Well, no, probably not, the 10,000-member church acknowledges. But at the very least, a highly orchestrated apocalypse will give these pranksters a perfect excuse to party.

''Obviously, it's completely ridiculous that alien sex goddesses are going to pick us up at 7 a.m. on July 5,'' said church business manager Steve Bevilacqua from his Dallas office. ''But it's also ridiculous that a person can walk on water, and millions of people believe that.''

Image of Modemac and Friday Jones

SubGeniuses nationwide poured into Sherman, N.Y., last week for an end-of-the-world orgy. On a clothing-optional campground, followers of this Dallas-based church have already indulged in blood wrestling (instead of mud wrestling), mass marriages (one couple, hundreds of ministers), poorly played music, and lots of sex (in preparation for the extraterrestrial nymphs). But come 7 a.m. tomorrow, eyes will turn upward for the fire in the sky. All aboard for the Promised Land.

''There will either be sex and bowling and real good meals and massages - like on a cruise ship,'' Cambridge resident Dr. Y Foo said of the flying-saucer paradise, ''or there will be personal servants who will let you have whatever you want, like if you want to be surrounded by 20 Cindy Crawfords. Or we'll be put in cement cages, and we'll be chopped up to make us taste better as people burgers.''

Hundreds of Bostonians and area college students, particularly MIT techies, have denounced normalcy and invested blind faith in Bob. Not to sound blasphemous, but Bob isn't even real. He's merely a 1950s-esque clip-art icon of a well-groomed, waxy-smiled man with a pipe. For $30, anyone can register to become a card-carrying minister. Triple your money back, the church promises, if you die and realize you haven't been eternally saved.

In simplest terms, the church uses parody and humor to spread the messages of carpe diem and free thinking. Any new members who have taken Bob too literally are ''deprogrammed'' by church veterans, who suggest they reread the books as satire. With no-nonsense fervor, however, the church urges individuals to find ''slack,'' the freedom to pursue happiness and escape conformity. Believers vow death to the Conspiracy - the government, the Man, the job, Starbucks coffee, or anything else that infringes on one's Bob-given right to slack.

Parody or not, some members go to great lengths in service to church. The Irreverend Friday Jones of Waltham, for instance, quit her job at a video store in the name of Bob. A week before she left for New York, Jones was sauntering around Central Square with an uncanny glaze on her face. Storm clouds had cleared. The sun was beaming and so was Jones, with a tranquil smile and faraway gaze. ''You just think, `This might be the last time I walk down this street on a nice, sunny day,''' said Jones, who, like Foo, declined to give her real name.
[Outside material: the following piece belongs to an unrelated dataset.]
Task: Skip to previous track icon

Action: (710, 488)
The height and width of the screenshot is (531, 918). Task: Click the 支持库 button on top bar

Nearly 20 years of the church's twisted prophetical ramblings will climax tomorrow. July 5, 1998, was named doomsday 18 years ago, when Bob dictated his message to ''sacred scribe'' and cofounder Doug Smith, a.k.a. Reverend Ivan Stang of Garland, Texas. Stang has since compiled Bob's message into books, pamphlets, and a Web page at www.subgenius.com. ''Just like in other religions, it's not so much that we love Bob; it's the idea of everyone else going to hell,'' Stang said.

Calling Bob the world's greatest salesman, SubGeniuses have eagerly bought into his spiel. More than 200 believers packed the April ''devival'' party at the Middle East in Cambridge. Loads more have recently jumped on the bandwagon because of the hove ring now-or-never deadline, Jones said.
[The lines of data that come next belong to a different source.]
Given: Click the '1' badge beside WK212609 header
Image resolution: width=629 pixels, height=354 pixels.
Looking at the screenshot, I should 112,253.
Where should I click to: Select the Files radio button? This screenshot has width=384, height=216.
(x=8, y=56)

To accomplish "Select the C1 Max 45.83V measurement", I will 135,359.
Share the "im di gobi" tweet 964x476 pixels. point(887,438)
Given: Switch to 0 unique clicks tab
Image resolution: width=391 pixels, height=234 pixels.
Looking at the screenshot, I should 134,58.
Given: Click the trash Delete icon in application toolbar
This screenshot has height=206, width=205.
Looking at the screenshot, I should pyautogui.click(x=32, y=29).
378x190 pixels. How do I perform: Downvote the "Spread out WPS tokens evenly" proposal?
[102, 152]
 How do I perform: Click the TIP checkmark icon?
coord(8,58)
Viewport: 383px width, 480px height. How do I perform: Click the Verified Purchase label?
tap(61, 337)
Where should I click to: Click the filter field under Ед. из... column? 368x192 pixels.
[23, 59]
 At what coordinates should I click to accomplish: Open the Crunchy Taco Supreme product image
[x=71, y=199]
But the church's final countdown has alarmed some outsiders. Kurt Kuerstiner of Tallahassee has designed a Web site titled ''Please Help Expose Bob!'' and has sent literature to schools and police departments, warning them of the cult's apocalypse. He fears a troubled loner may take the joke too far. ''The deadline is coming up, and I'm afraid someone's going to be dead on that deadline,'' he said.
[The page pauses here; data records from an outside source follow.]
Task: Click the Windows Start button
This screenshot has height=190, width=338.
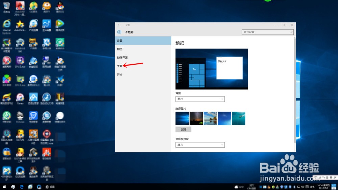Action: point(4,187)
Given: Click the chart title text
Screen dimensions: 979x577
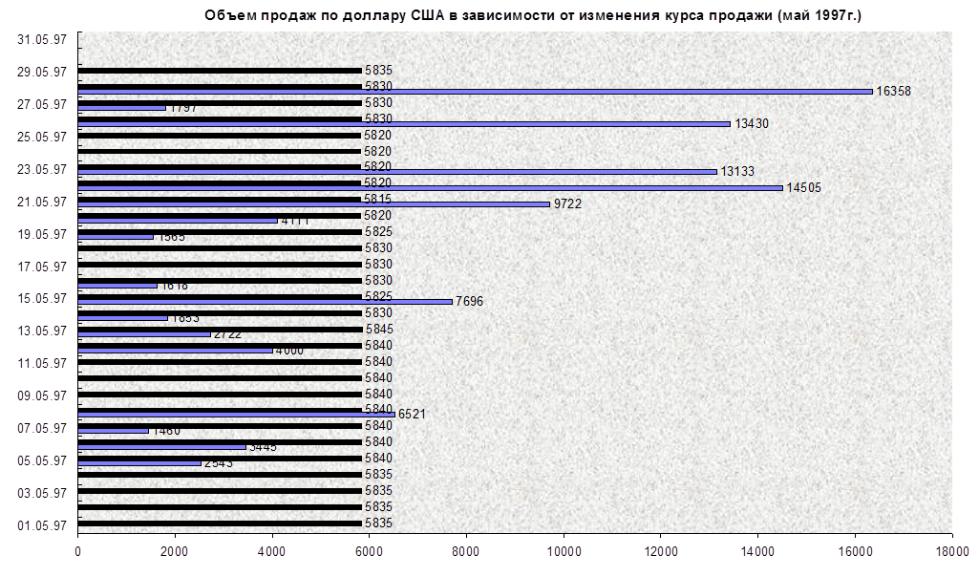Looking at the screenshot, I should [x=534, y=14].
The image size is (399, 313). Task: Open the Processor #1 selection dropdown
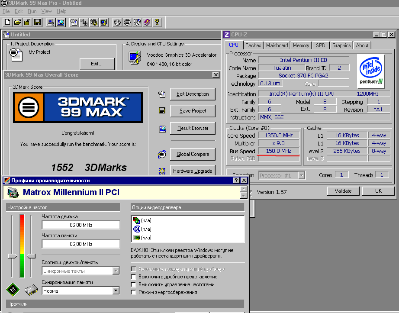pos(301,175)
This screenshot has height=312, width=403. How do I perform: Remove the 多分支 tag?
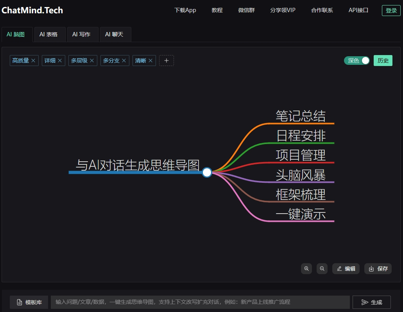click(x=124, y=61)
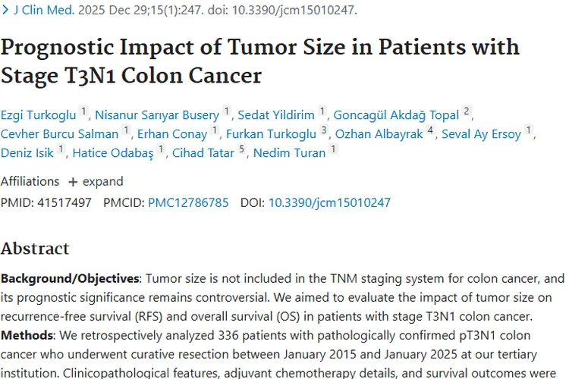The image size is (569, 379).
Task: Select author Sedat Yildirim
Action: (x=276, y=115)
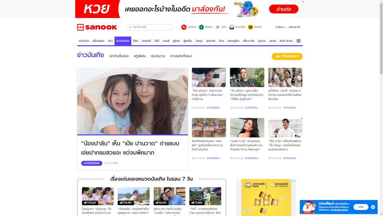383x216 pixels.
Task: Open the music (ฟังเพลง) green icon
Action: [201, 27]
That SubGenius books are found in the humor section of Barnes & Noble disguises the church's sinister hatred for the ''normals,'' Kuerstiner said. ''The church claims to be a parody,'' he said. ''That's why someone is afraid to come out against this thing; it looks like he doesn't get the joke. It's the ultimate camouflage.''

Church members insist they are not the next Heaven's Gate. Rather than staging mass suicides, they would rather board the spaceships alive. Explained Bevilacqua: ''The sex goddesses aren't going to be that much fun without our bodies.''

This story ran on page C01 of the Boston Globe on 07/04/98.